Polarisatie op zijn Grieks
COLUMN - Zo ongeveer iedereen heeft wel een mening over Griekenland en haar regering. De politici van Syriza zijn of heroïsche verzetshelden tegen de destructieve bespaarpolitiek van de Europese boekhouders, of populistische amateurs met een specialisatie in beledigende retoriek. Op dezelfde manier was het referendum van zondag ofwel een waardig voorbeeld van directe democratie, of een cynische afschuiving van bestuurlijke verantwoordelijkheid.
De verschillen in interpretatie van de Griekse crisis tussen diverse kampen is zo groot, dat je je afvraagt of ze het wel over dezelfde crisis hebben. Maar de huidige polarisatie is in feite een schoolvoorbeeld van cognitieve processen die psychologen ‘motivated reasoning’ en ‘confirmation bias’ noemen. Hierbij interpreteren mensen het beschikbare bewijs selectief om hun eigen (politieke) identiteit te versterken of hun bestaande meningen te staven.

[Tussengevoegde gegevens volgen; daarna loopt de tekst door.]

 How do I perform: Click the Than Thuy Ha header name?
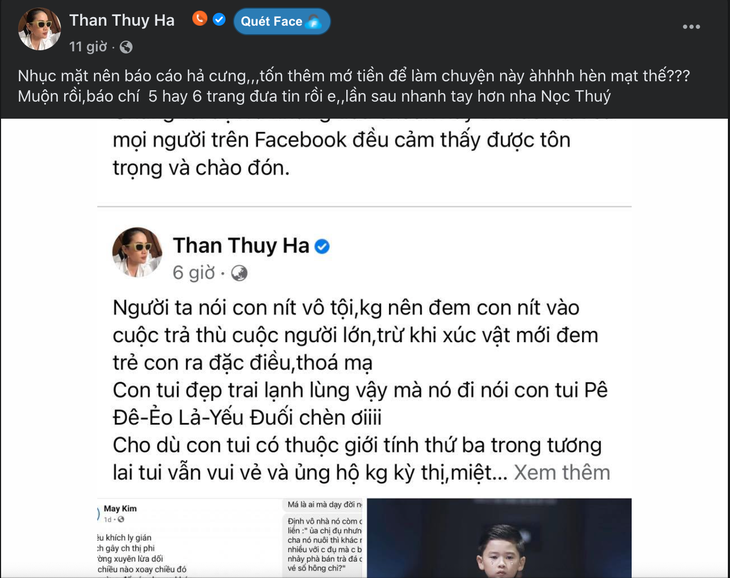click(x=122, y=20)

Uit vele studies weten we dat als er genoeg ambiguïteit over de interpretatie van een ‘bewijs’ bestaat, dat bewijs niet noodzakelijkerwijs tot meer overeenstemming en soms zelfs tot meer polarisatie leidt. Een beroemd voorbeeld is een experiment waarin Amerikaanse conservatieven en liberalen beide dezelfde wetenschappelijke studie over de gevolgen van de doodstraf moesten lezen. Na afloop waren de twee groepen het sterker oneens, omdat beiden zich concentreerden op het deel van het bewijs dat hun politieke oriëntatie ondersteunde.